● **Aim**: Tally the lines in the items below that contain the word "perform", and reply with only that number.

● **Stored entries**:
_ _ _
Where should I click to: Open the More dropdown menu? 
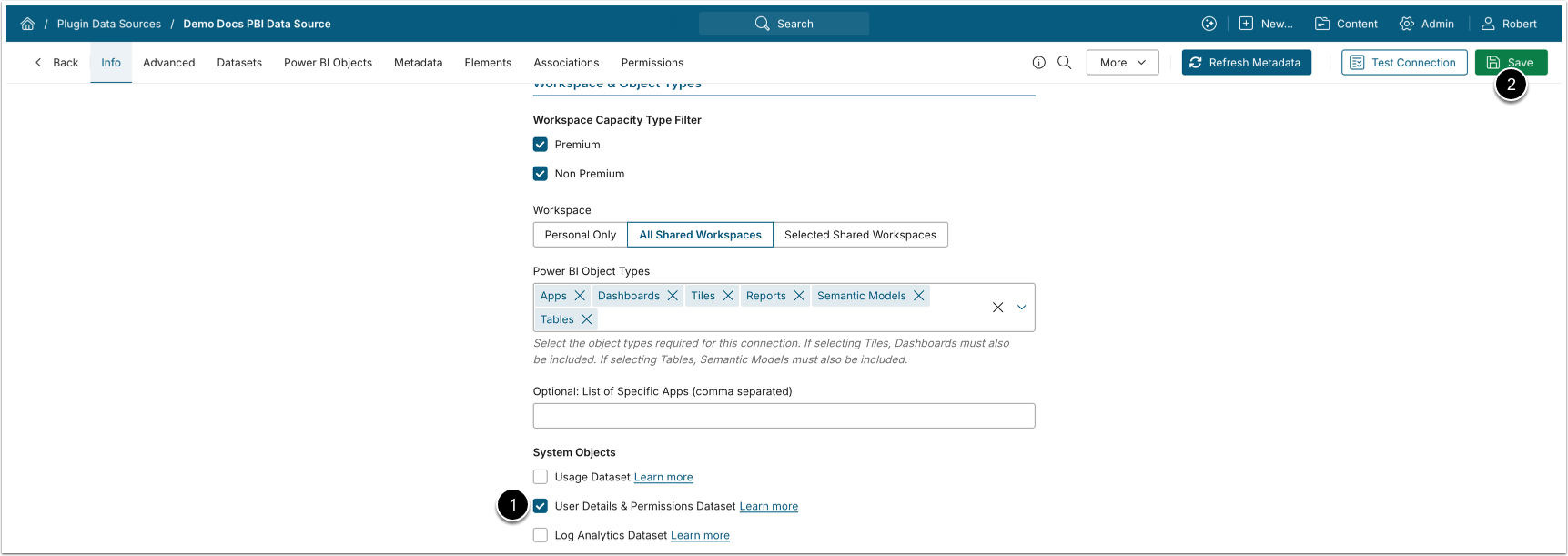[1122, 63]
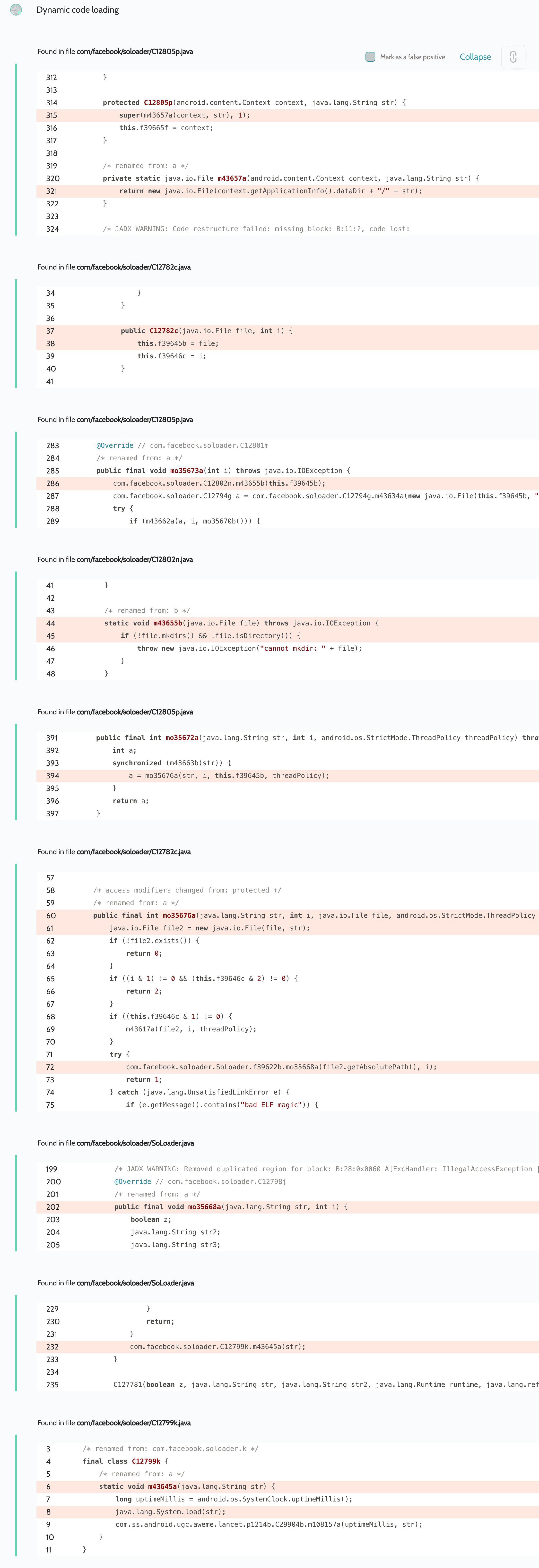This screenshot has width=539, height=1568.
Task: Click highlighted line 286 m43655b call
Action: pos(219,483)
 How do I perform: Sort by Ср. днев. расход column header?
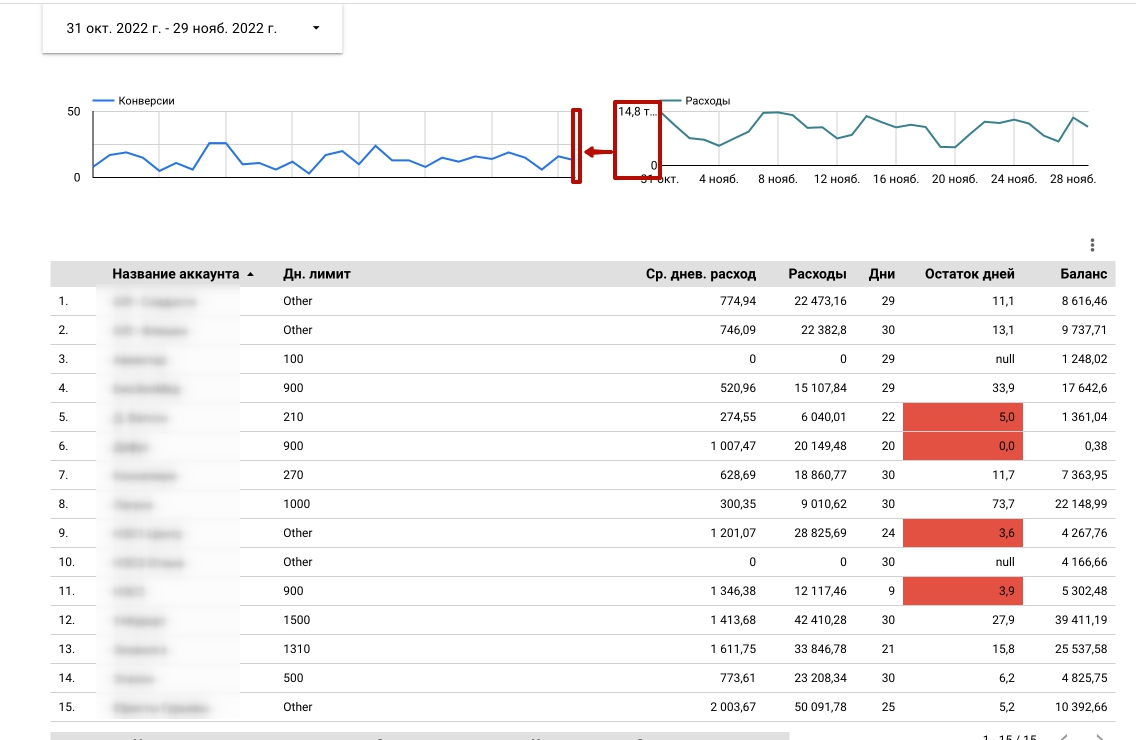click(700, 274)
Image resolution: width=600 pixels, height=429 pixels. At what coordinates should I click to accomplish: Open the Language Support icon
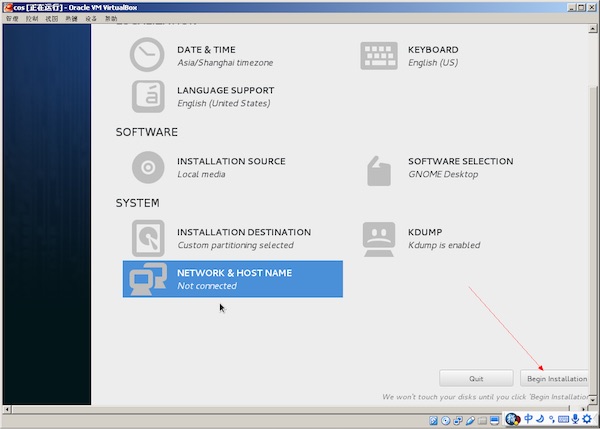tap(146, 96)
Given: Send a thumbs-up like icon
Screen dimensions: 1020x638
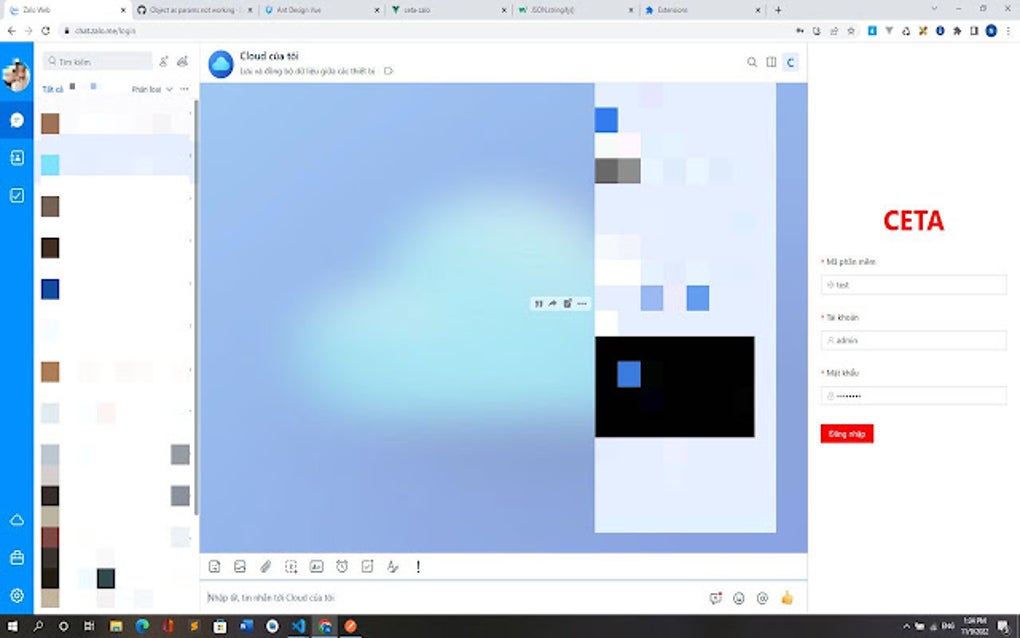Looking at the screenshot, I should point(787,597).
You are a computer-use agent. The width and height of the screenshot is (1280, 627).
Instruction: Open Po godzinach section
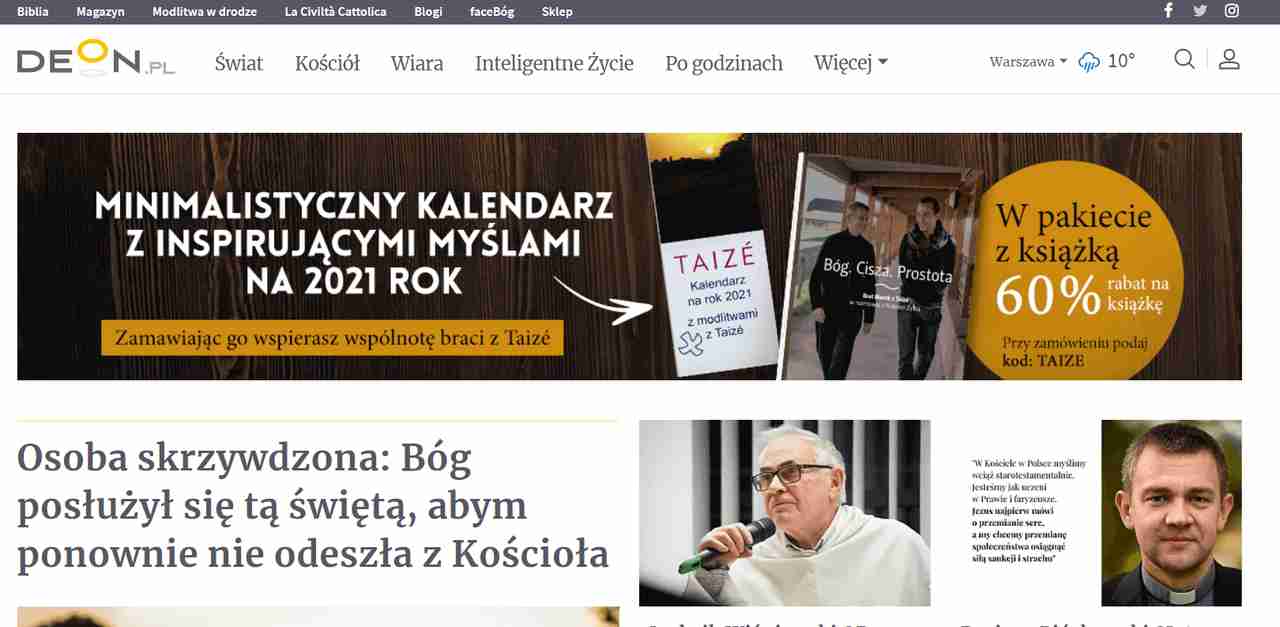coord(724,63)
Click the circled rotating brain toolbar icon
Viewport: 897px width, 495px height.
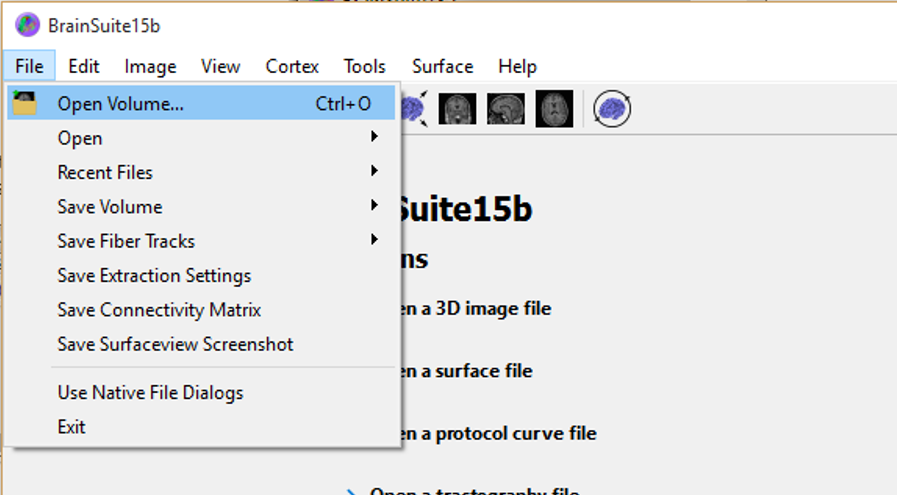pos(612,108)
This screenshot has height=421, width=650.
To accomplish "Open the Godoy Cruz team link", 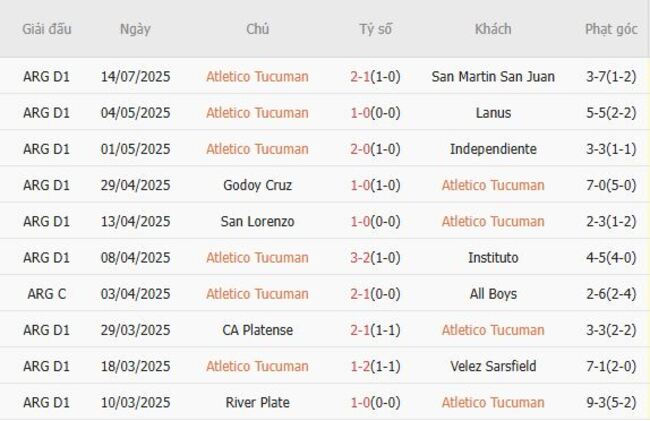I will pyautogui.click(x=257, y=185).
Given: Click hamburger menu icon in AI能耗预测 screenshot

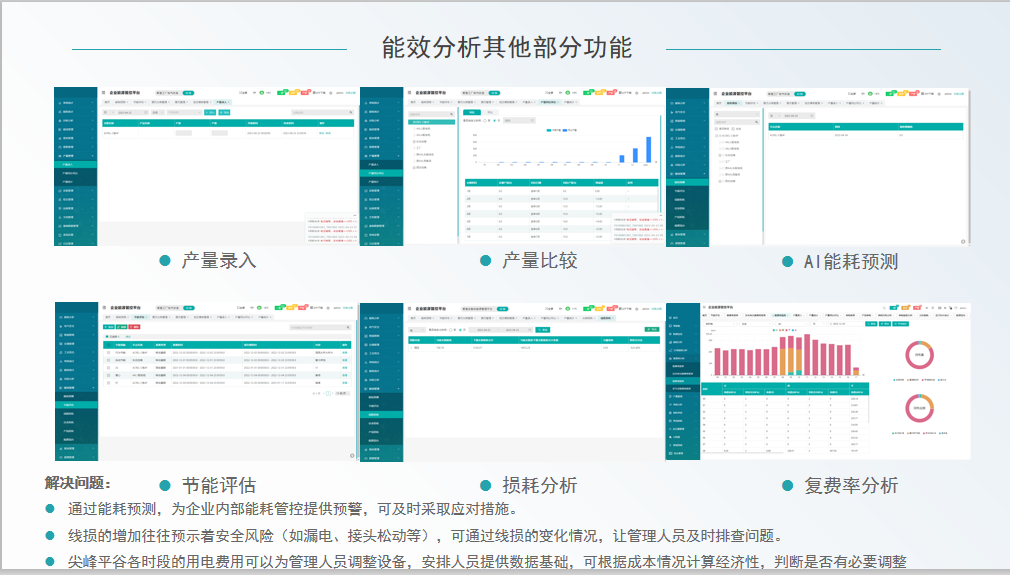Looking at the screenshot, I should (x=716, y=93).
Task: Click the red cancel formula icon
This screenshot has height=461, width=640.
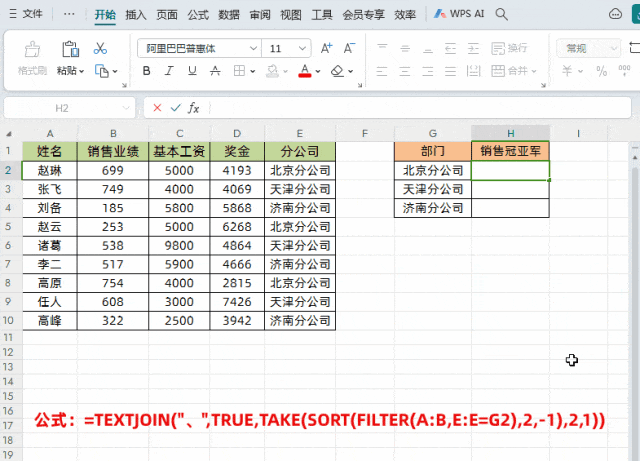Action: [x=157, y=108]
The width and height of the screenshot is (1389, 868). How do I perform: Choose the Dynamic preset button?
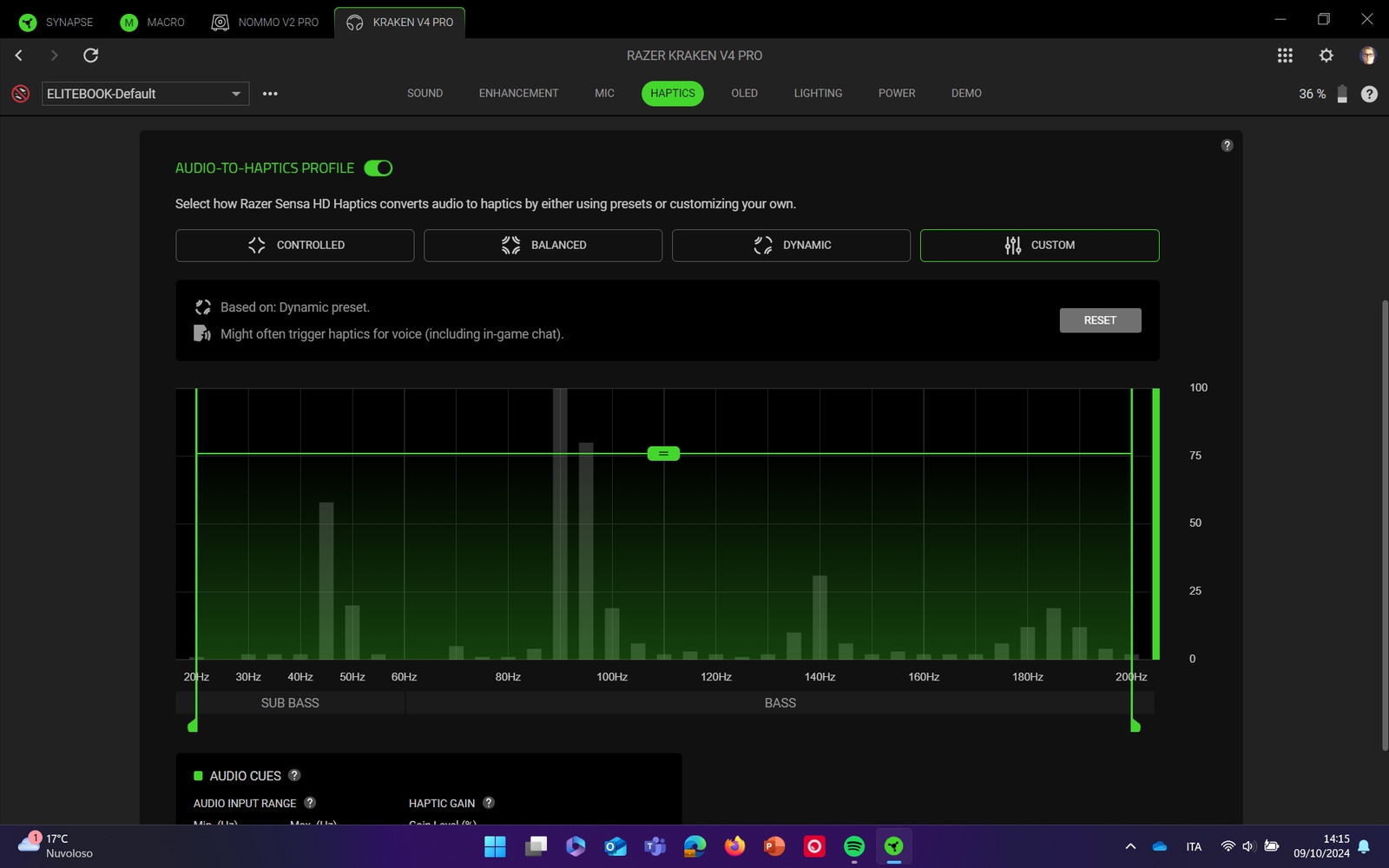tap(791, 246)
_ _ _
● **Answer below**: 2